Information Retrieval in Software Engineering

(IRSE)

@ FIRE 2022

9th-13th December, 2022

Task Description

Comment Classification: A binary classification task to classify source code comments as Useful or Not Useful for a given comment and associated code pair as input.

Input: A code comment with associated lines of code (written in C)

Output: A label (Useful or Not Useful) in helping developers comprehend the associated code

The reference paper can be accessed here (pdf can be downloaded in this link). The master github repository with source codes can be referred for gaining an overall idea of the type of architectures that can be used to solve the problem.

Important Dates

30th June – Training data release -- Download Link

22nd July – Test data release Download Link

1st August – Run submission deadline

20th August – Results declared

15th September – Working notes due (4 page 2 column)

15th October – Camera ready copies of working notes

Use command gpg <.gpg file> to decrypt and mail majumdar.srijoni@gmail.com or bandyopadhyay.ayan@gmail.com for the password.

Dataset

A dataset of code and comment pairs, along with tools for comment analysis, will be provided to participants. A set of 9000 comments (from Github) with comment text, surrounding code snippets, and a label that specifies whether the comment is useful or not (a sample shown below)

The development dataset will contain 8,000 rows of comment text, surrounding code snippets, and labels (Useful and Not useful). Date of Release: 1st June 2022.
The test dataset will contain 1,000 rows of comment text, surrounding code snippets, and labels (Useful and Not useful). Date of Release: 1st July 2022

Ground Truth Generation Process:

For every comment, a label (Useful or Not Useful) has been generated by a team of 14 annotators. Every comment has been annotated by 2 annotators with a kappa (κ) value of 0.734 (Cohen’s metric [5]). The annotation process has been supervised through weekly meetings and brainstorming sessions and peer review. Out of the total 16,000 comments, 2,285 comments were annotated by every individual annotator. A total of 156 man-hours were required to complete the annotation process.

Submission Format

Participants will need to submit their runs with following .csv format:

Each file should have three (3) comma-separated columns in a line.

Column-1 = comment text

Column-2 = surrounding code snippet

Column-3 = predicted class label (If you are unable to tag any class for any test data point, then put "-1")

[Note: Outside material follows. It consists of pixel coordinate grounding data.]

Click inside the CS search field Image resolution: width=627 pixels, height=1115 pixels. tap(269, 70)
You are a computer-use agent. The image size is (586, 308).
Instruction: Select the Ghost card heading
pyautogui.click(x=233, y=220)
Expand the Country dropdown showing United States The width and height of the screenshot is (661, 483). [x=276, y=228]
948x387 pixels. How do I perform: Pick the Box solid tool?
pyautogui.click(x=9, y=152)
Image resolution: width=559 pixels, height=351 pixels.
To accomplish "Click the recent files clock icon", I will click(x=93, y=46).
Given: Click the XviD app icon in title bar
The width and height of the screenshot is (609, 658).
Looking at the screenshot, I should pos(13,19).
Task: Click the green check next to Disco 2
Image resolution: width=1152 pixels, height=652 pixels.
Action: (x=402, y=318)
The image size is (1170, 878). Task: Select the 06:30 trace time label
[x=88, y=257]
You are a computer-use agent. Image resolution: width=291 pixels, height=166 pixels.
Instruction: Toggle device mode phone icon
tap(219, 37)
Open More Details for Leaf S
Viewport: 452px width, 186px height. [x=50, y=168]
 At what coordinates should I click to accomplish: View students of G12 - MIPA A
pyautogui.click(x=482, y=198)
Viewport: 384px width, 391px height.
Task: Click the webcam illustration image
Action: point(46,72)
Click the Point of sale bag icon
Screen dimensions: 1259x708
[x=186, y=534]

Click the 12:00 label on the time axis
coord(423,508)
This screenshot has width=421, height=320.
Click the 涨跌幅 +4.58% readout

Furthermore, every .csv file will contain a description containing the details of the architecture and hyper-parameters of the specific run.

Sample Data Format.csv

Each .csv will have 1000 rows corresponding to the 1000 comments and code pairs released as part of the Test Data.

The file name should be as follows:

<team_name>_<run_identifier>.csv. For example, TeamA_run1.csv, where TeamA is team name and run1 is the identifier for a specific run. Please do use "_" (under score) for other purposes. Also do not use any blank space or tab in the file name.

Evaluation Metrics

Evaluation will be performed based on the F1 score and Accuracy metrics. The top F1 scores will be published on the leader board.